▶ Aim of the exercise
Please give back, word for word, only the lines starting at the one containing "Viewport: 720px width, 405px" and ending at the one containing "The image size is (1536, 630)." within the material below.

Data START

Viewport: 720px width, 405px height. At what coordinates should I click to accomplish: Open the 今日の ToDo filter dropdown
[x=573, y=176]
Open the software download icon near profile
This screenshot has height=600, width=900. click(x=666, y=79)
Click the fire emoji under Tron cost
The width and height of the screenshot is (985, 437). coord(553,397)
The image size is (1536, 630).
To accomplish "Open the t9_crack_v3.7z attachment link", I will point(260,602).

Data END
Data START

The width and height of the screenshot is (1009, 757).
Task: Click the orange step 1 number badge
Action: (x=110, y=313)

Data END

▶ Finished task
Viewport: 720px width, 405px height. At what coordinates should I click to accomplish: Open the 今日の ToDo filter dropdown
[x=573, y=176]
Open the software download icon near profile
This screenshot has height=600, width=900. click(x=666, y=79)
Click the fire emoji under Tron cost
The width and height of the screenshot is (985, 437). coord(553,397)
The image size is (1536, 630).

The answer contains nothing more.